It’s nearly over (or it might be by now), mainly because Keir Starmer doesn’t seem able to drop the Thatcherite acronym TINA (“there is no alternative”) and accept that, actually, there is, and that he needs to get on board with the changes many of us thought we were going to see after the 2024 election. I, for one, am massively disappointed.
I know local elections aren’t really the forum for serious, big-picture debate but, if it’s not going to come from the top, grassroots politics has to be the instigator. As Arlo Guthrie wittered away in the seminal Alice’s Restaurant; well, to be honest I can’t remember the exact line but it was something along the lines of: “If one person a day says it, they’ll think he’s a loony but if fifty people… it’s a movement.”

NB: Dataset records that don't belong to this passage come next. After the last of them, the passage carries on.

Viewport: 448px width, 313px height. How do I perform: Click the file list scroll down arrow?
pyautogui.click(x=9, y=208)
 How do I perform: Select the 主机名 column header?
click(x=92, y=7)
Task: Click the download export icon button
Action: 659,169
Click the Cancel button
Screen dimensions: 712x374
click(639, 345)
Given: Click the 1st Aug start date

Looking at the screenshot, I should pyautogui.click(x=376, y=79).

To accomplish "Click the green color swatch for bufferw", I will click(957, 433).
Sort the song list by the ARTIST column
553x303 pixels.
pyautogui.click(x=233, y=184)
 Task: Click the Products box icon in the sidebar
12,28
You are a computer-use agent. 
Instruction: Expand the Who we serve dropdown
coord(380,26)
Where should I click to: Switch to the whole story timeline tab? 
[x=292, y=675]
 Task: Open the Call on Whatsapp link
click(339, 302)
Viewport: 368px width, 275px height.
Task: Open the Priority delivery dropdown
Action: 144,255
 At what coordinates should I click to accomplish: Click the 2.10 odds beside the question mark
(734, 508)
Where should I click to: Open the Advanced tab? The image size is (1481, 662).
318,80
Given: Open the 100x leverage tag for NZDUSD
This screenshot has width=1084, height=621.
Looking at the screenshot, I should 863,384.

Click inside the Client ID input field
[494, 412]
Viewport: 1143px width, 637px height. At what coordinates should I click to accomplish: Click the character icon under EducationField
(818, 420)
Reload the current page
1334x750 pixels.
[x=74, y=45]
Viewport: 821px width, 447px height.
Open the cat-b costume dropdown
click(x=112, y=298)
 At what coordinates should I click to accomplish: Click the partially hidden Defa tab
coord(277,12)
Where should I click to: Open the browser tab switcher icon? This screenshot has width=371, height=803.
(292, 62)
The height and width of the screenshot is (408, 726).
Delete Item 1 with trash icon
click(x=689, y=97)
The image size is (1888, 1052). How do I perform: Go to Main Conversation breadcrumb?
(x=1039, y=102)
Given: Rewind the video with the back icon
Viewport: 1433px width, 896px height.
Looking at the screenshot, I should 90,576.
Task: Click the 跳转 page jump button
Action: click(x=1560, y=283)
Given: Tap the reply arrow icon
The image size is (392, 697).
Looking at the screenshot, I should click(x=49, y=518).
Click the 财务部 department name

Power to the people appears to be a thing of the past and it’s hard to see how us common folk can make any difference, even if it’s something like food and diet that affects us all, when the ‘powers that be’ don’t seem to give a damn about it.
Back in 2020, Boris Johnson and Michael Gove commissioned Henry Dimbleby to research and write a National Food Strategy only to ditch it because man-of-the-people Johnson thought it inevitable that it would lead to more taxes on the ‘working man’. That’s probably the closest we’ve got and, in the meantime, things have only got worse.
Maybe it’s the parlous state of the nation’s finances making council litter pickers unaffordable but, if you can judge the nation’s diet and health by what gets thrown out of car windows, we’re really not in a good place.
Ignoring hydrogen sulphide and glyphosate poisoning, estimates of the cost of the UK’s diet range from £120 to £250 billion (approximately 5–10% of GDP). The problem is that those are largely hidden costs. No one knows how much glyphosate-related cancer claims (definitely according to American courts) or diet-related diabetes are costing the NHS and the workplace but, if we don’t acknowledge it, we certainly won’t do anything about it.